Problem to work on: Take the line with "Image resolution: width=1316" as the first and the last line of the data as the end. Write out both and every line between exactly, except pictures.
↓↓↓
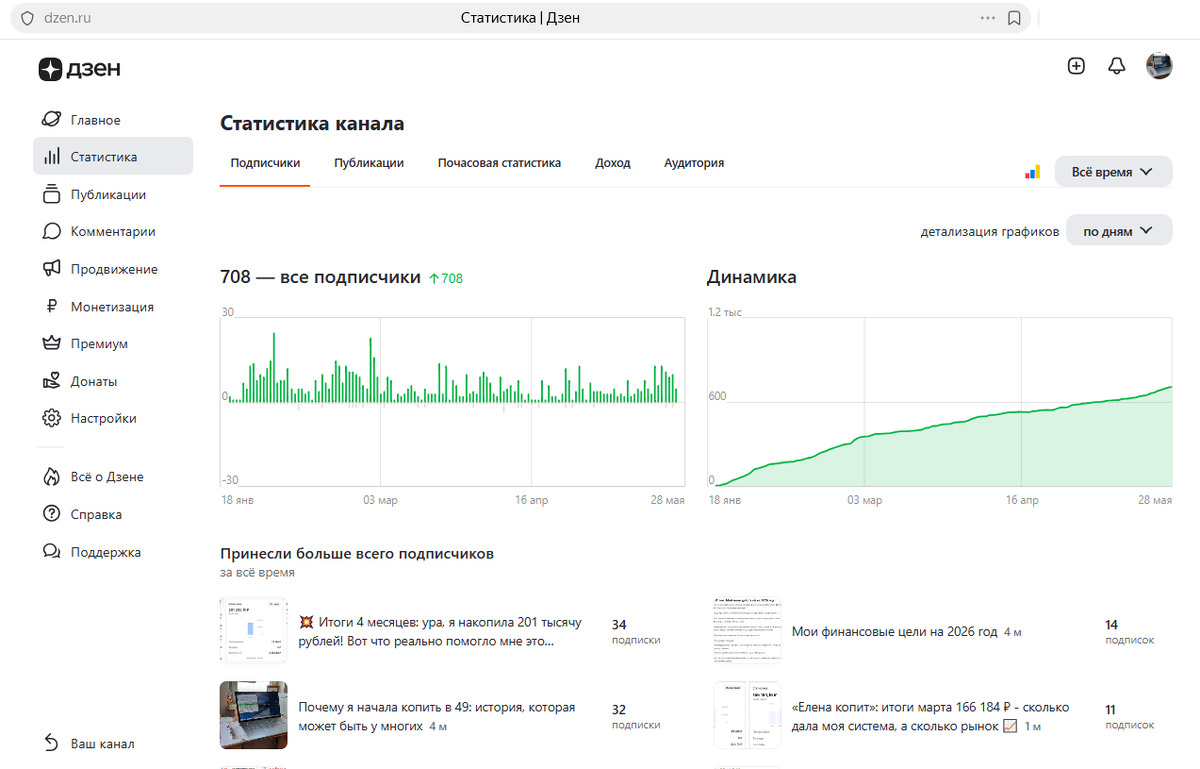The width and height of the screenshot is (1200, 769).
Task: Open notifications bell icon
Action: tap(1117, 66)
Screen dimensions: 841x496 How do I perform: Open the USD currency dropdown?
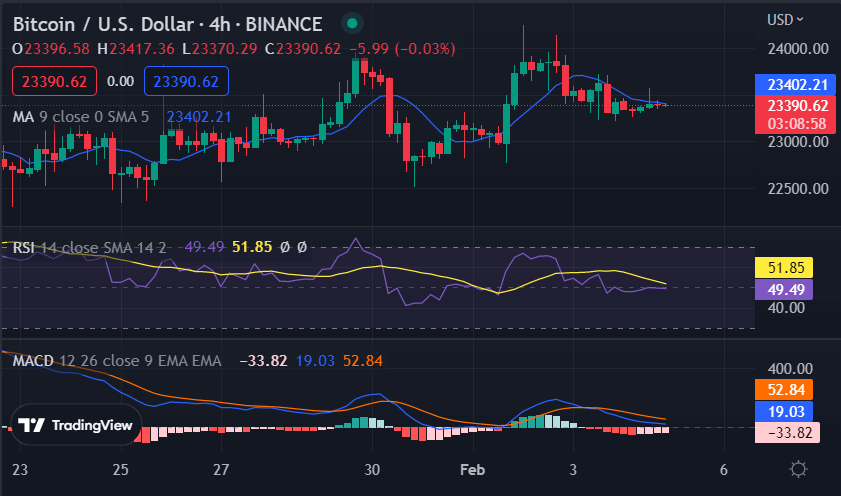[786, 19]
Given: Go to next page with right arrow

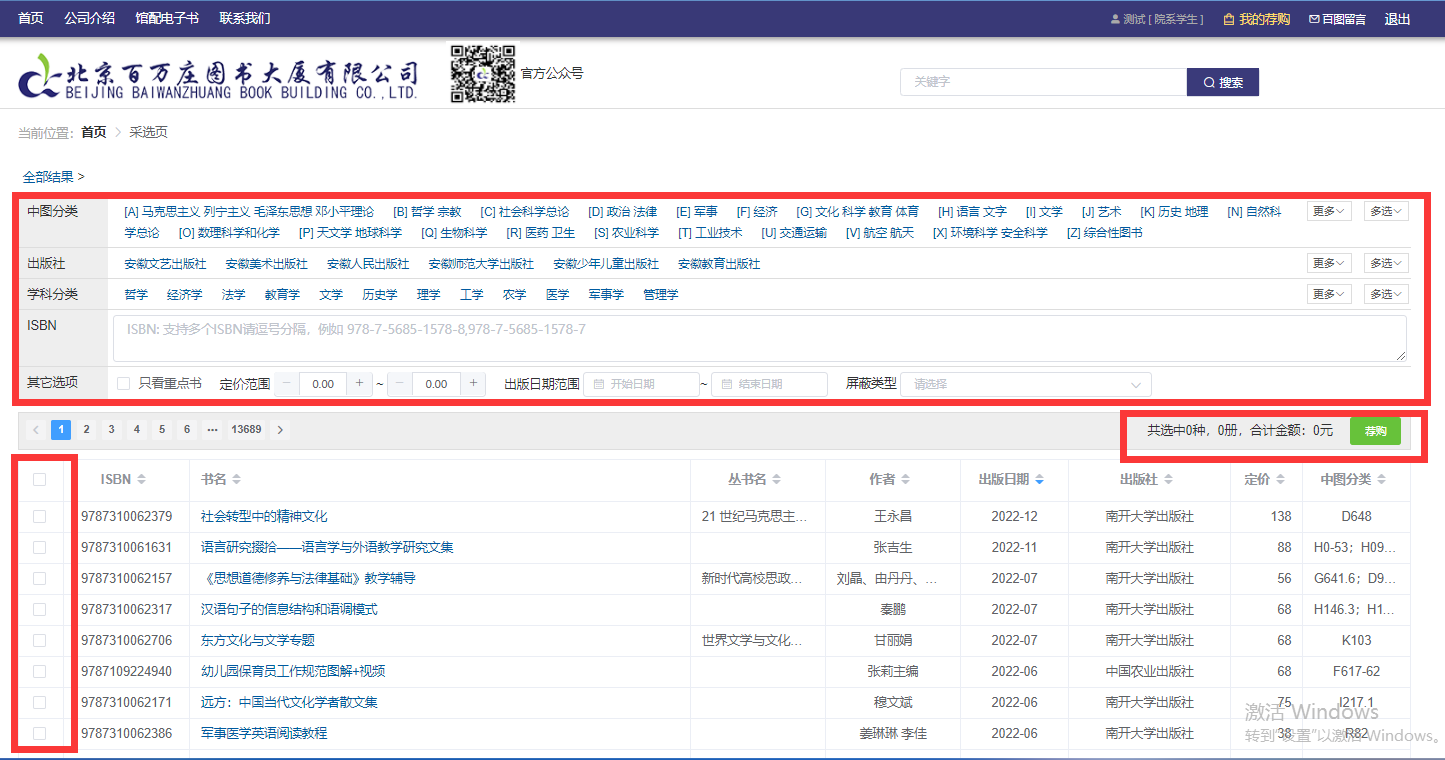Looking at the screenshot, I should [x=280, y=430].
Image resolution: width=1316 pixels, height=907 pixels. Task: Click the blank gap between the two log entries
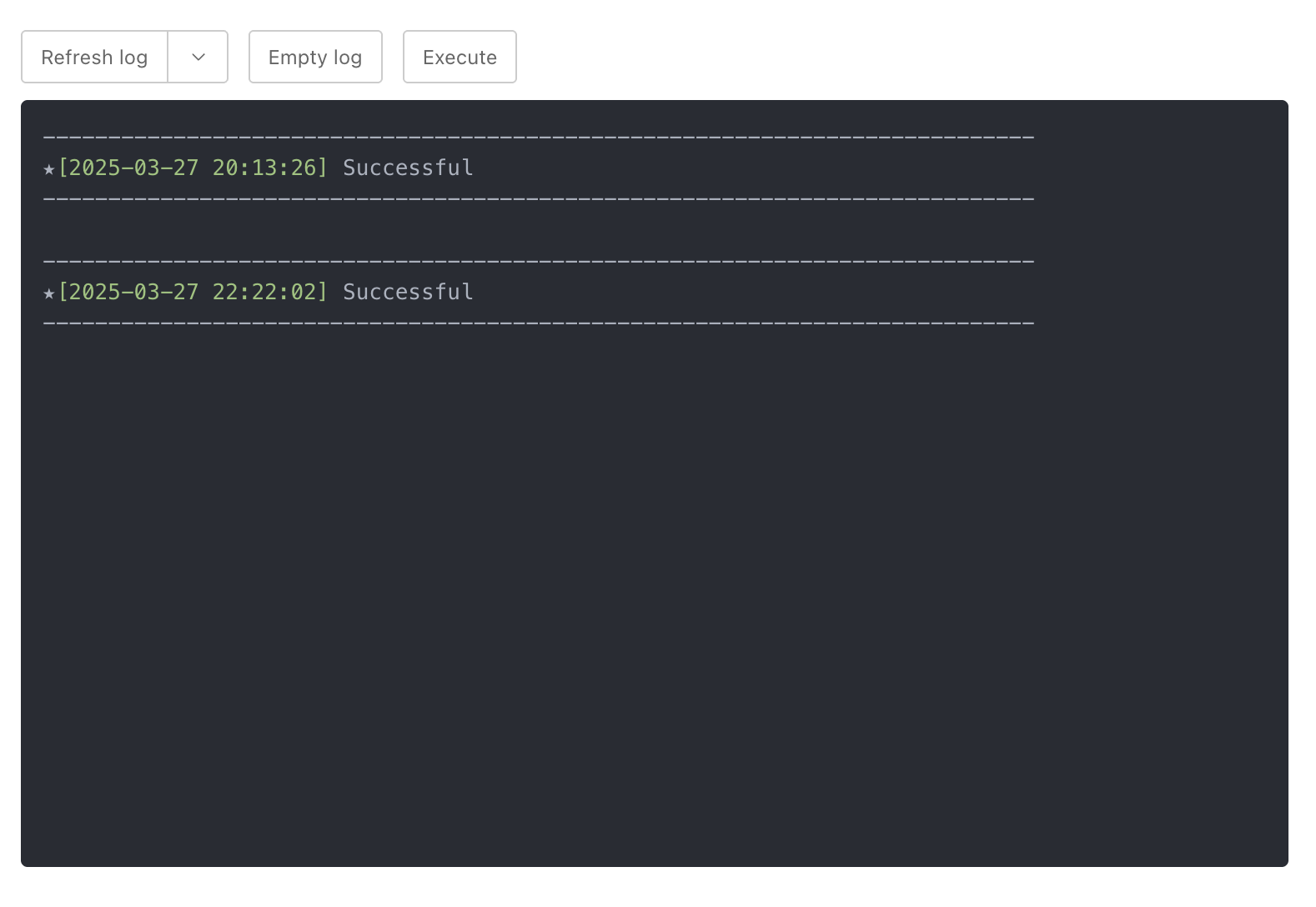(538, 231)
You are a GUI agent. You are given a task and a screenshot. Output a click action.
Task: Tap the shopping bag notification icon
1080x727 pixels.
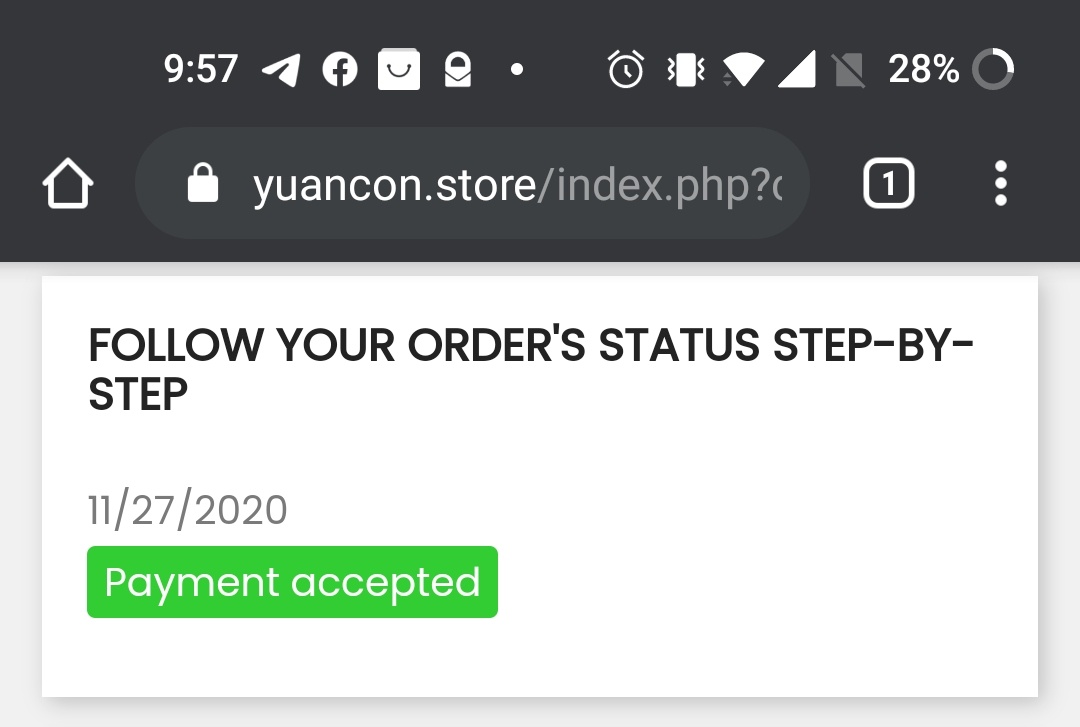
↑↑↑
Exercise output:
Image resolution: width=1316 pixels, height=907 pixels. Task: Click the blank gap between the two log entries
(538, 231)
You are a GUI agent. You are given a task and a screenshot. Output a click action.
Task: Tap the shopping bag notification icon
1080x727 pixels.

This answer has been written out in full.